I am having a Calculus test tomorrow ,and I've been practicing. I encountered this problem which I can't seem to find the solution: $ 5x(x-8)^{50}$. The textbook says that the answer is $5(x-8)^{49}(51x-8)$. I would like to know the way the book did it.
Thanks in advance.
On
I am assuming you mean to differentiate $f(x) = 5x(x-8)^{50}$ with respect to $x$.
By the Product Rule:
$$ f'(x) = (\frac{d}{dx}(5x))\cdot (x-8)^{50} + (\frac{d}{dx}(x-8)^{50})\cdot 5x$$
By $\frac{d}{dx}(x^n) = nx^{n-1}$ :
$$ f'(x) = 5\cdot (x-8)^{50} + 50\cdot (x-8)^{49}\cdot 5x$$ $$ f'(x) = 5(x-8)^{49}((x-8)+50x)$$ $$ f'(x) = 5(x-8)^{49}(51x-8)$$
On
A simple substitution will make differentiating this function easier.

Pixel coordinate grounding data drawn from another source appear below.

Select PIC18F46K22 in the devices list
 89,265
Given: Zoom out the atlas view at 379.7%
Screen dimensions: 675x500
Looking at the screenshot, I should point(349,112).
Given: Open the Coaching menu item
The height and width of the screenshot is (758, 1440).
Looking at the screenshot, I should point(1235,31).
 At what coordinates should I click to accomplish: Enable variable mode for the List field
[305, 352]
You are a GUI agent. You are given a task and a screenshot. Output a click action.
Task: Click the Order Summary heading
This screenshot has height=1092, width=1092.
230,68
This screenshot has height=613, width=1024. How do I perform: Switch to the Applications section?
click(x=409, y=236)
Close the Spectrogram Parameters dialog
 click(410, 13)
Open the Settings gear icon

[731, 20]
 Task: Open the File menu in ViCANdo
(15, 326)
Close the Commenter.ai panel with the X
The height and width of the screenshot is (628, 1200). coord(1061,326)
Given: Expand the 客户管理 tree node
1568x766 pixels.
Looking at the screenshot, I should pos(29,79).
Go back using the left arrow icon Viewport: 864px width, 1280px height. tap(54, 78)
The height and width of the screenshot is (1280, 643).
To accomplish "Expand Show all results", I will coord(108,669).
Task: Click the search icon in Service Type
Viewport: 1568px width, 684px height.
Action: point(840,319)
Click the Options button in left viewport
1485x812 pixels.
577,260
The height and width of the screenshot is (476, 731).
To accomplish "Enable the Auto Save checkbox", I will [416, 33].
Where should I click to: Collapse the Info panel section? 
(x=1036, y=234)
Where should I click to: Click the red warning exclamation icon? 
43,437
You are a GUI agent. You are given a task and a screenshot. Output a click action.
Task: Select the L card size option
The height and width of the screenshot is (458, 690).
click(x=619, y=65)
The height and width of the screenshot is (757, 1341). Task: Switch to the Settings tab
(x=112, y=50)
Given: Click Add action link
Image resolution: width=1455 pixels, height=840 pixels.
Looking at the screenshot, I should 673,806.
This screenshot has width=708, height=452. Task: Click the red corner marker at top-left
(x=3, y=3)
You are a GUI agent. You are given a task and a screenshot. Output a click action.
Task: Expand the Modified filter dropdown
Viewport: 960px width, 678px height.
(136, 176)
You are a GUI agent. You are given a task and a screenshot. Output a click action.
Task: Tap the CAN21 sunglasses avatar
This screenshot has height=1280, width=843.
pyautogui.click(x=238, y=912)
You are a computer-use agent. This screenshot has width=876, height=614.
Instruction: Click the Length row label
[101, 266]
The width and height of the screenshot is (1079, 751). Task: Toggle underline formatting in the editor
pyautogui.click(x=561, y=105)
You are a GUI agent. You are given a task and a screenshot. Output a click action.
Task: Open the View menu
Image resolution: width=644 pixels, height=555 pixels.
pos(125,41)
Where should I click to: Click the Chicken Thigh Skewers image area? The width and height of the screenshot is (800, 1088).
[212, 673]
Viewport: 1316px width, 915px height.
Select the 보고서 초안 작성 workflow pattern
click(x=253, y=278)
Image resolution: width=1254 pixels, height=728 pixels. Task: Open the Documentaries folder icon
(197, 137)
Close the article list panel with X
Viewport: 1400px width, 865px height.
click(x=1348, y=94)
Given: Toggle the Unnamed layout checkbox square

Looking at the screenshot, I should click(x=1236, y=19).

Let $u=(x-8)$. Then $x=(u+8)$ and
$$\\ 5x(x-8)^{50}=5(u+8)u^{50}=5(u^{51}+8u^{50})\\$$
Differentiating with respect to the original variable $x$ requires using the Chain Rule (though trivial in this case as $du = 1dx$):
$$\frac{d}{dx}5x(x-8)^{50} \\$$
$$=\frac{d}{dx}5(u^{51}+8u^{50}) \\$$
$$= 5\frac{d}{du}(u^{51}+8u^{50})\frac{du}{dx}\\$$
$$= 5(51u^{50}+8\cdot50u^{49})(1) \\$$
$$= 5u^{49}(51u+8\cdot50)$$
Re-inserting our original variable,
$$=5(x-8)^{49}(51(x-8)+50\cdot8) \\$$
$$=5(x-8)^{49}(51x-51\cdot8+50\cdot8) \\$$
$$=5(x-8)^{49}(51x-8)$$
Notice the pattern of the original problem, where simple factor $x$ had a nice power of 1, and the complicated factor $(x-8)$ had an undesirable power of 50:
$$5x(x-8)^{50}=5(u+8)u^{50}$$
Notice how our substitution $u=x-8$ gave us a simple factor of $u$ beneathe the power of 50, allowing us to avoid the product rule. If you like this answer, feel free to activate the check mark next to it.
On
If you want to practice the chain rule:
$$\left[5x(x-8)^{50}\right]'=\left[5(x^{\frac{1}{50}+1}-8x^{\frac{1}{50}})^{50} \right]'=5\cdot50\cdot(x^{\frac{1}{50}+1}-8x^{\frac{1}{50}})^{49}\cdot(x^{\frac{1}{50}+1}-8x^{\frac{1}{50}})'=$$
$$250\cdot x^{\frac{49}{50}}(x-8)^{49}\cdot \left(\frac{51}{50}x^{\frac{1}{50}}-\frac{8}{50}x^{-\frac{49}{50}}\right)=250\cdot\frac{1}{50}\cdot(x-8)^{49}\cdot\left(51x^{\frac{49}{50}+\frac{1}{50}}-8x^{\frac{49}{50}-\frac{49}{50}}\right)=5(x-8)^{49}(51x-8).$$
$${ \left( 5x(x-8)^{ 50 } \right) }^{ \prime }={ \left( 5x \right) }^{ \prime }{ \left( x-8 \right) }^{ 50 }+5x{ \left( { \left( x-8 \right) }^{ 50 } \right) }^{ \prime }=5{ \left( x-8 \right) }^{ 50 }+250x{ \left( x-8 \right) }^{ 49 }={ \left( x-8 \right) }^{ 49 }\left( 5x-40+250x \right) =\\ ={ \left( x-8 \right) }^{ 49 }\left( 255x-40 \right) =5\left( 51x-8 \right) { \left( x-8 \right) }^{ 49 }$$